OAKBROOK TERRACE, Ill., Feb. 15 /PRNewswire-USNewswire/ -- The Joint Commission today issued a Sentinel Event Alert that urges hospitals and ambulatory care centers to pay special attention to preventing accidents and injuries that can occur during MRI scans.
More than 10 million MRI scans are performed each year in the United States and while most cause no harm, the inherent dangers of the process are not well known. The most common types of injuries are burns, while some of the more devastating accidents are caused by common objects that become missiles when brought into the MRI scanner's magnetic field. The Sentinel Event Alert brings the reality of risks associated with MRIs to the attention of the nation's accredited health care organizations, and offers practical solutions to avoiding injuries or deaths.
"MRI technology represents an important advance in diagnostic medicine, but special care must be taken to protect patients," says Mark R. Chassin, M.D., M.P.P., M.P.H., president, The Joint Commission. "The increasing use of MRI scans as a diagnostic tool, coupled with stronger MRI technology, suggests that the risk of accident and injury may increase.
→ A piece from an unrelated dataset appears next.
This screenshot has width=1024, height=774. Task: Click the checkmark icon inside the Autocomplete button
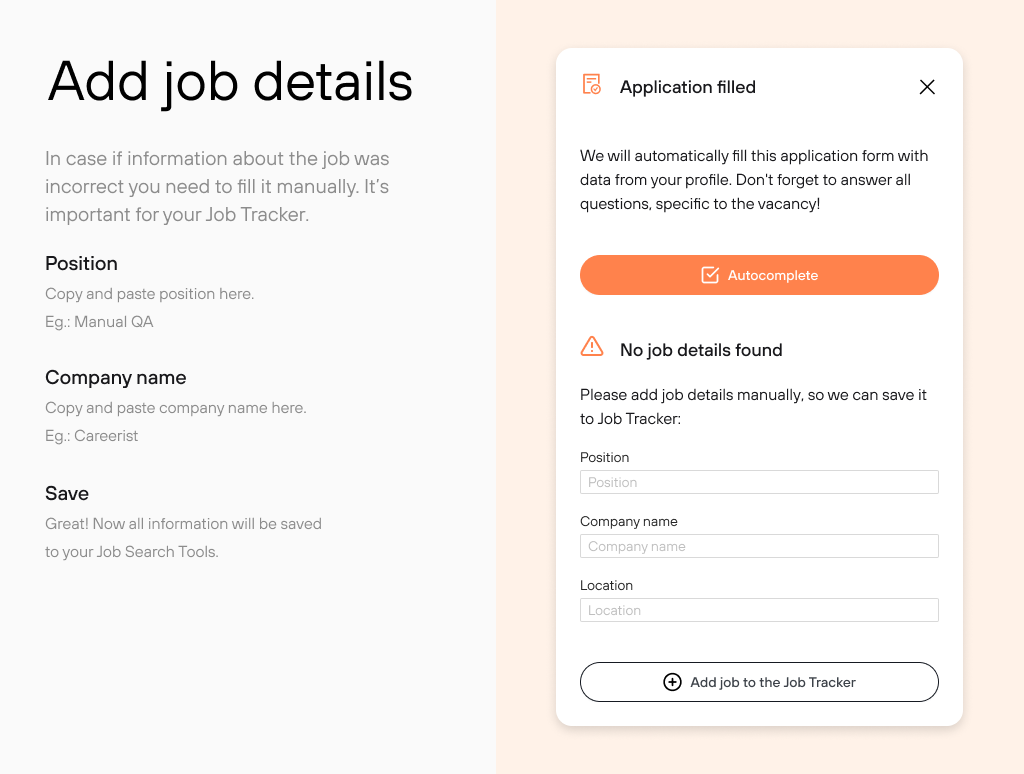(x=710, y=274)
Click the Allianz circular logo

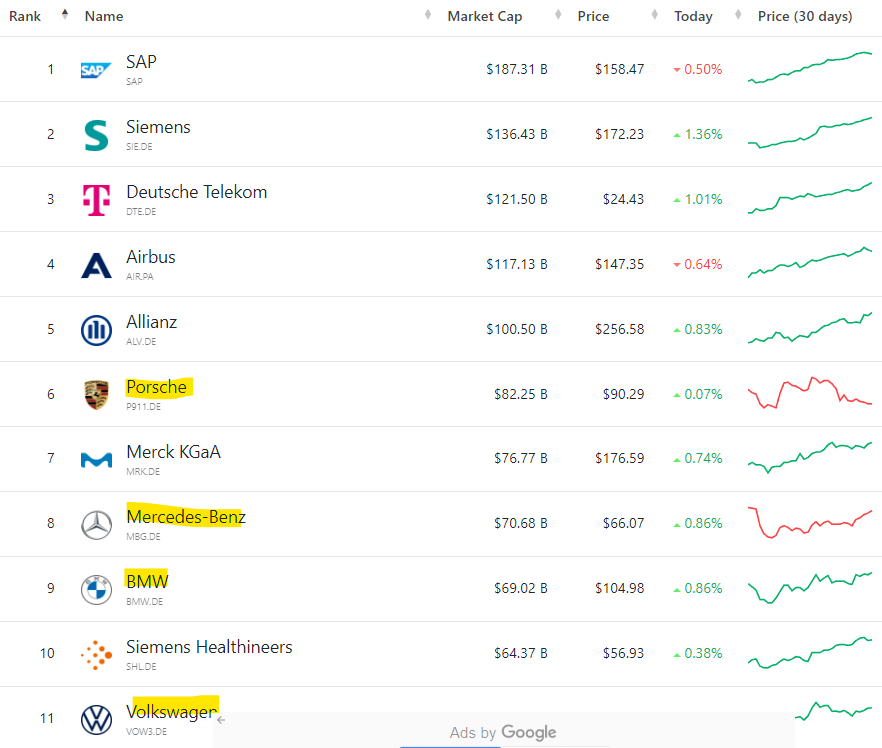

This Alert offers health care organizations specific steps that can be taken to keep patients safe."
Magnetic resonance imaging, or MRI, is a diagnostic procedure that uses powerful magnet and radio waves to produce detailed images of a patient's organs and structures, without the use of X-rays or other radiation.
According to the Alert, the Food and Drug Administration (FDA) has received nearly 400 reports of MRI-related accidents over the past decade. More than 70 percent of accidents were burns, while 10 percent of injuries occurred when metal objects such as ink pens, cleaning equipment and oxygen canisters have become "missiles" when pulled into the magnetic field of the scanner.
To reduce the risk for MRI injuries to patients, The Joint Commission's Sentinel Event Alert newsletter recommends that health care organizations take the following steps:
-- Restrict access to all MRI sites by creating safe zones recommended by the American College of Radiology (ACR);
-- Use trained screeners to perform double checks of patients for items such as metal objects, implanted or other devices, drug delivery patches and tattoos;
-- Ensure that the MRI technologist has the patient's complete and accurate medical history to ensure that the patient can be safely scanned;
-- Have a specially trained staff person accompany any patients, visitors and staff into the MRI suite at all times;
-- Annually educate all medical and ancillary staff who may accompany patients into the MRI suite about the risk of accidents;
-- Take precautions to prevent patient burns during scanning;
-- Only use fire extinguishers, oxygen tanks and other equipment that have been tested and approved for use during MRI scans (equipment that will not be attracted to the magnet);
-- Manage critically ill patients who require monitoring and life-sustaining drugs to assure that their care needs are continuously met while in the MRI suite;
-- Provide all MRI patients with ear plugs to diminish the loud "knocking" noise emanating from the equipment; and
-- Never run a cardio-pulmonary arrest code or resuscitate a patient in the MRI room.
The warning about risks associated with MRIs is part of a series of Alerts issued by the Joint Commission. Much of the information and guidance provided in these Alerts is drawn from the Joint Commission's Sentinel Event Database, one of the nation's most comprehensive voluntary reporting systems for serious adverse events in health care. The database includes detailed information about both adverse events and their underlying causes. Previous Alerts have addressed wrong-site surgery, medication mix-ups, health care-associated infections, and patient suicides, among others. The complete list and text of past issues
of Sentinel Event Alert can be found on the Joint Commission website, http://www.jointcommission.org.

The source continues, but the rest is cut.